May reached out with her free hand to steady him, but he leaned into her, over her, tipping her backward. She tried bracing herself against his weight and felt him grasping for purchase, an arm around her shoulders, another stuck out to stop his fall.
Emily shrieked as Devenham thudded to the ground, pulling May along with him, nearly on top of him.
Her elbow scraped the wall, the skirt of her gown tore with a resounding rip, and amid the gasps and whispers of two couples watching the whole debacle May heard a metallic ping. Devenham’s Byzantine gem glinted at her from its resting place across the hall.
“Henry.” Emily bent to scoop up the ring. “How could you muck this up so completely?”
May pushed herself off of his leg and sat against the wall beside the earl, catching her breath and trying to stifle a tickle of awkward laughter at the back of her throat.
“That”—Devenham got to his feet far more gracefully than he’d fallen and held a hand out to May—“didn’t go at all as I’d planned.”
“No, I suspected as much.” May dusted off her gown, assessed the tear, which wasn’t nearly as bad as it had sounded, and lifted her gaze to his.
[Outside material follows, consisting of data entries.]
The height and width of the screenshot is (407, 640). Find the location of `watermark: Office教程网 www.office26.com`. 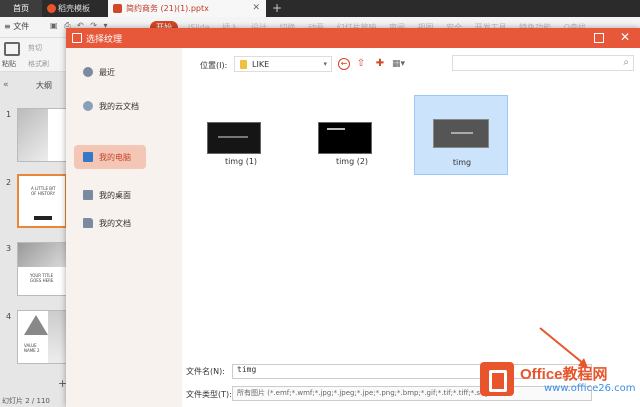

watermark: Office教程网 www.office26.com is located at coordinates (557, 379).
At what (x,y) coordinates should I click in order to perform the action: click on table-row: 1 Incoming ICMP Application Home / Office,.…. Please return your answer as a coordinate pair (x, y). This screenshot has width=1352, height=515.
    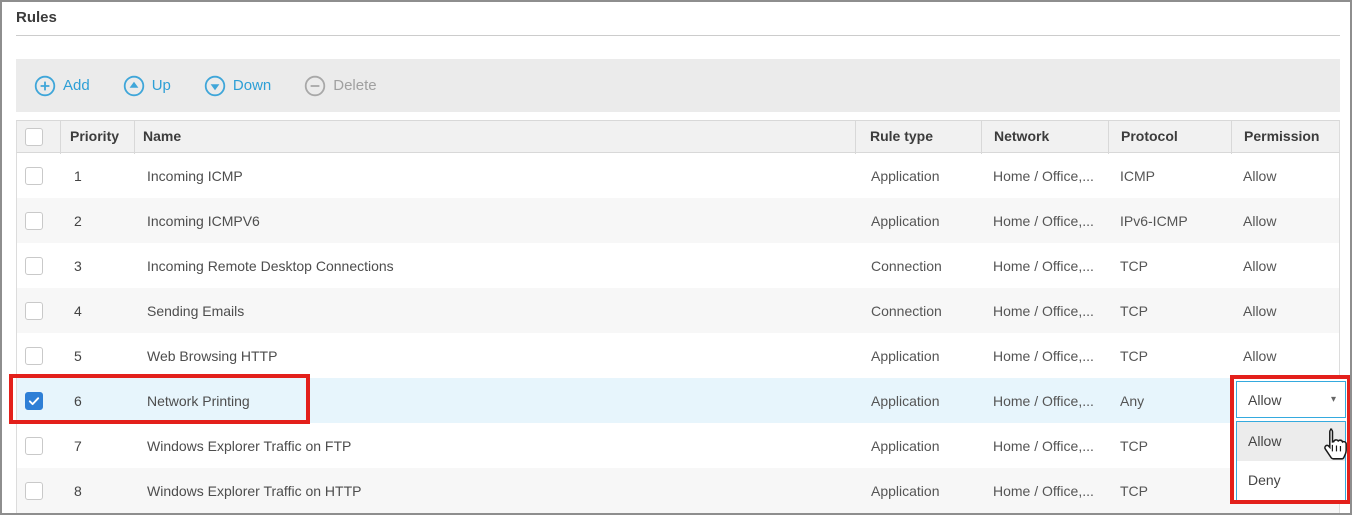
    Looking at the image, I should click on (678, 176).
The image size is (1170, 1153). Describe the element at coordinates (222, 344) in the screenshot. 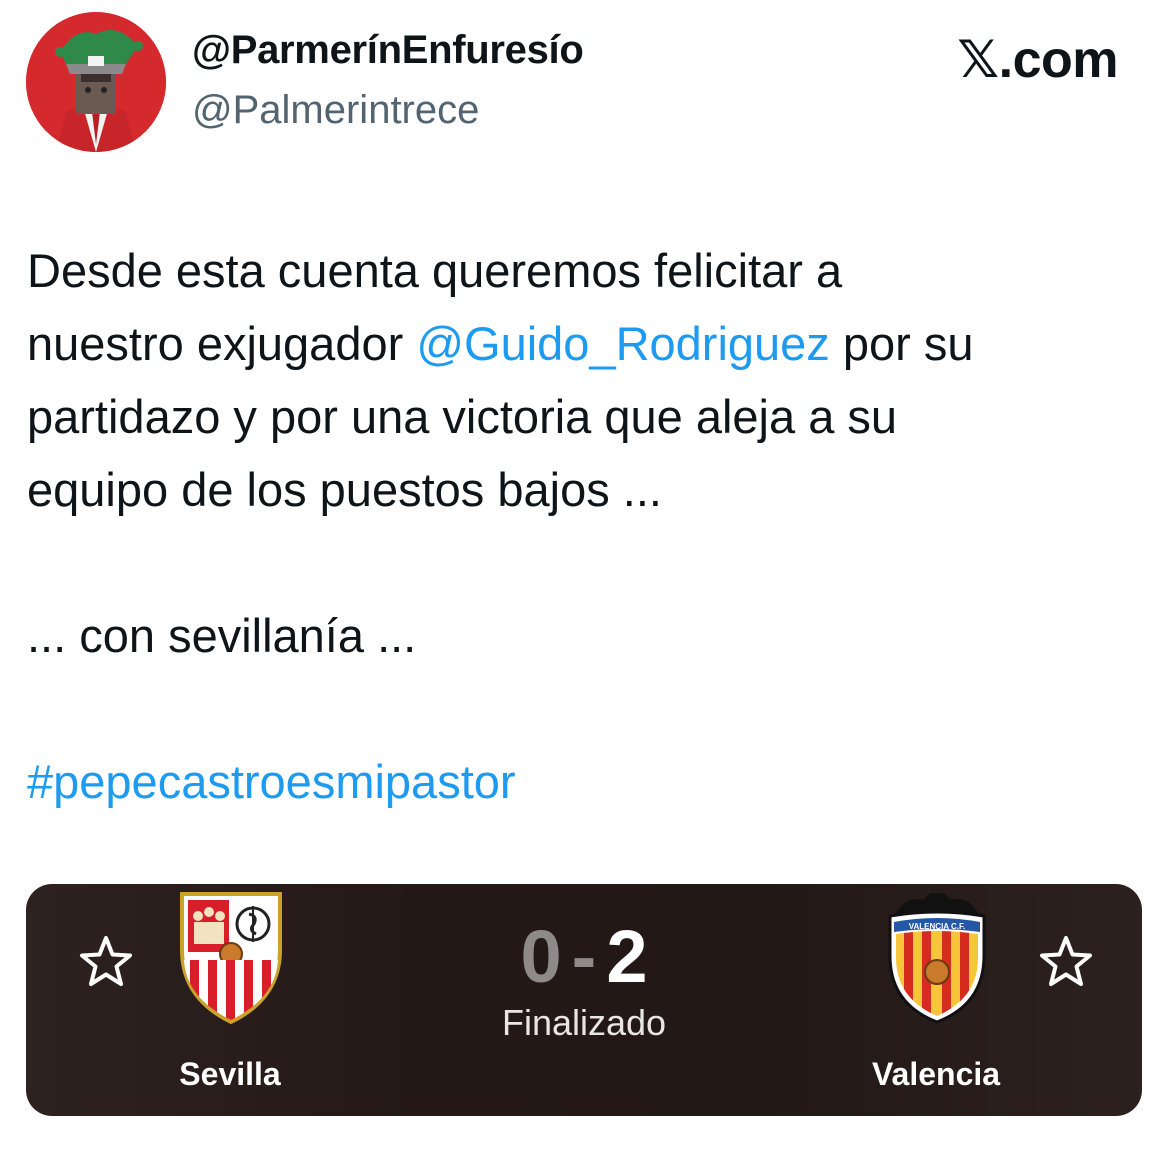

I see `tweet-text-segment: nuestro exjugador` at that location.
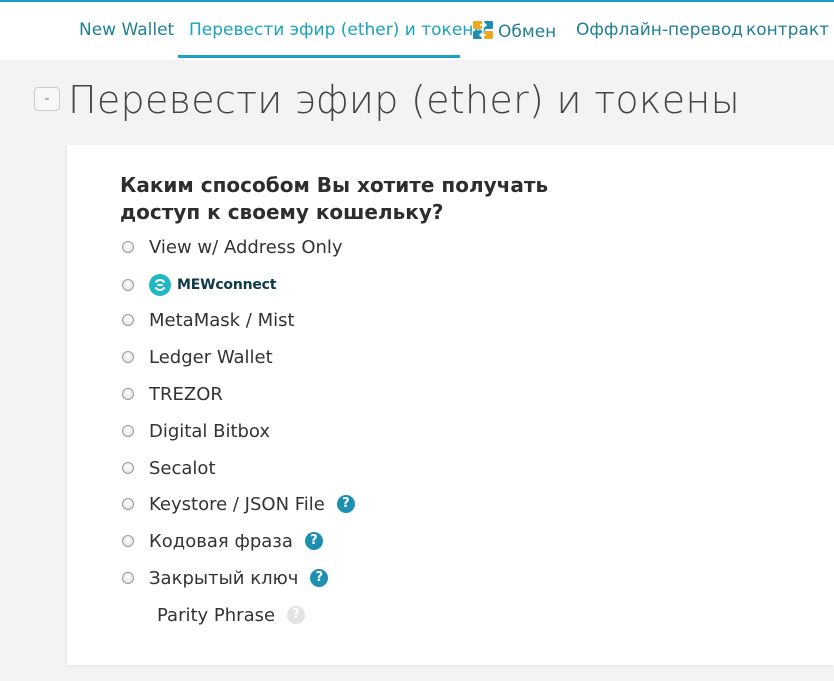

“Are you all right?” The tumble seemed to have roused him. His eyes regained their usual sparkle, and a dimple twitched in and out of existence at the corner of his unshaven cheek.
“I’m in one piece, my lord.”
“I take it your answer is no.” He finally let the dimple bloom and offered her a full-on grin.
“Yes. I mean, no. My answer is no.” May grinned too, hoping to soften whatever disappointment she caused. “Save that ring for a lady who deserves it.”
She certainly didn’t deserve the Devenham jewels when her thoughts and heart were full of Rex. The pastor’s daughter Emily had mentioned weighed on May’s mind. If the young lady had his heart, shouldn’t she have Henry’s ring?
“That’s not the way of it, Miss Sedgwick.” As his voice dipped to a raw tremor, his expression hardened. “I will marry for money, and you will marry for a title. Our fate is to do what we should. Not what we wish.” His words echoed in the high-ceilinged hall.
May’s heart, which had been so full ofyesand possibilities, ached now. And her head was as full of denial as it had been a moment before of hope.